One part of the kinship system that is similar over a large area of western and central NSW and western Queensland, is what Wiimpatja call their ‘meat’ (wanka) or totem inherited from their mother. The meats are grouped into two ‘sides’ called Makwarra (eaglehawk) and Kilparra (crow). The meats of just some of the people with associations with Mutawintji include, for the Makwarra side: karli (dingo) and pilyarra (eaglehawk – old name for wedge-tailed eagle); and for the Kilparra side: nhaampa (boney bream) and kalthi (emu). A person is supposed to marry a person from the opposite side. These mothers’ meats are not restricted to one location, so that if a person travels to another region they will probably find people of the same meat and fit into the kinship system. Even when an Aboriginal person travels to other parts of Australia, the local people will find ways to fit the visitor into their kinship system by tracking connections across the land.
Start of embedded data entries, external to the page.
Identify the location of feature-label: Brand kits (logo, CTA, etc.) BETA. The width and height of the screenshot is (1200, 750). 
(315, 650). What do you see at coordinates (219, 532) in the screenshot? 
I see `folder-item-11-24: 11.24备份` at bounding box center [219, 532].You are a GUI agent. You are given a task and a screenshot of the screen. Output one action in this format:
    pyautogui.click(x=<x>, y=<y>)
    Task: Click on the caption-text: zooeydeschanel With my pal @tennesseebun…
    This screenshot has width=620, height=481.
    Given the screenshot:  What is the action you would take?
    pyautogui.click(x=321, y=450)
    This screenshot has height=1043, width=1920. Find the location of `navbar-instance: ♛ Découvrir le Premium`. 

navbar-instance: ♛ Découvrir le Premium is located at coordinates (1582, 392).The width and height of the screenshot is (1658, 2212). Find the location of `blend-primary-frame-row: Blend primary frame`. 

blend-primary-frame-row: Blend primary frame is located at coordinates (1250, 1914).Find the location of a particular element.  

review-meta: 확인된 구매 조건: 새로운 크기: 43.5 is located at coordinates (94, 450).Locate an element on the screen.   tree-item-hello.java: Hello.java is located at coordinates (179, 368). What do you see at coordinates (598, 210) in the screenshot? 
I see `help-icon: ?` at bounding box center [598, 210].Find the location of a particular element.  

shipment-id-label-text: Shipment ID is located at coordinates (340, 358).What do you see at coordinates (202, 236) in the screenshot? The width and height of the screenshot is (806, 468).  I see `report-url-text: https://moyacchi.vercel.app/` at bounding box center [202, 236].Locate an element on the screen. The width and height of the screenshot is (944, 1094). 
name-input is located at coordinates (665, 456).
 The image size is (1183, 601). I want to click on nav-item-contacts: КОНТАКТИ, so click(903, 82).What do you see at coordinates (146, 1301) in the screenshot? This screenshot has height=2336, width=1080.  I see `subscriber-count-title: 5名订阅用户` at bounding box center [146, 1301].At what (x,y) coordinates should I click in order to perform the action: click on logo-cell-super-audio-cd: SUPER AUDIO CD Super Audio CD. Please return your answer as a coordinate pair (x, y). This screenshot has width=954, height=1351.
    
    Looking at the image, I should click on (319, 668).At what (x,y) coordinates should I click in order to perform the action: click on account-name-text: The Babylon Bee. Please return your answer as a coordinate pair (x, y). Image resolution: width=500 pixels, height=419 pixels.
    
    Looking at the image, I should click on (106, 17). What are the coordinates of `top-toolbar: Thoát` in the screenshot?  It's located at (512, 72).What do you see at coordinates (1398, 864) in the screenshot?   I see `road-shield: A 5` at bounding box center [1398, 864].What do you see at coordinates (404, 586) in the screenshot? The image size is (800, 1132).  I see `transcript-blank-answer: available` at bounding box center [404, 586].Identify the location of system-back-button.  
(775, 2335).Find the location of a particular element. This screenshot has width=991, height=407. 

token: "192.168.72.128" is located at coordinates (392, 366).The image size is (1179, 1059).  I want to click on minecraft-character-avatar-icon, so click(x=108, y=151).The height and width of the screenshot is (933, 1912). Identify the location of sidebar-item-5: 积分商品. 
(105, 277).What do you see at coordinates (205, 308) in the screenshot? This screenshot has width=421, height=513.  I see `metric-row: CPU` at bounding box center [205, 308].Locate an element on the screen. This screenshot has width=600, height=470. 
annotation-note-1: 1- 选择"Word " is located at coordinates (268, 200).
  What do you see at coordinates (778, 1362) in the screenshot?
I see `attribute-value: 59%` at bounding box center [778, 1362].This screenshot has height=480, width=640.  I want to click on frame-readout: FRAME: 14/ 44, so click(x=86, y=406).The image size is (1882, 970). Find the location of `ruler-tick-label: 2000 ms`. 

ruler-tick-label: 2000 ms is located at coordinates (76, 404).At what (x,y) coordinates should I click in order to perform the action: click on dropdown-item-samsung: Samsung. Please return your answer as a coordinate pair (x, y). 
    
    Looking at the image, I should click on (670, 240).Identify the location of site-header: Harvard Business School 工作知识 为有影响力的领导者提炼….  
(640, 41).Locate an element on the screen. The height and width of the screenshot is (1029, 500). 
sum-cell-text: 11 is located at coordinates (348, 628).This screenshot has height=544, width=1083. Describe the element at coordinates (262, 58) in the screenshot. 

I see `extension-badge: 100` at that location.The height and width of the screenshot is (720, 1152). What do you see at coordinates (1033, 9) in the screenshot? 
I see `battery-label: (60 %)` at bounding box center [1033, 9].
Ceremonial connections are often based on the creation of the landscape. Creators travelled and left behind waterholes, creeks, rivers, hills and other features. They established kinship and other laws. Creation events often cross the territories of several groups and extend beyond the region. Just some of the Muurra (creators and their tracks) that travel across the region and link Mutawintji with other culturally important places include:
- Kurlawirra – an important creator
- Wirtuwirtulinya – seven sisters
- Ngatji – two water snakes or rainbow serpents
- Murlarru – Marnbi of the Adnyamathanha people – bronzewing pigeon
- Makwarra and Kilparra – eagle and crow
- Tharlta and Yuururru – red kangaroo and euroOther special places near Mutawintji include Nuntherungie, Gnalta, Yancannia, Cobham Lake, Koonenberry Mountain, Poolamacca and Mount Arrrowsmith.Other sites within the wider region that are considered by Wiimpatja to be of a similar level of significance to Mutawintji include Lake Mungo and the rock art galleries and ceremonial sites of the Gundabooka Range. Both these places are more than 250 kilometres distant from the Mutawintji Lands.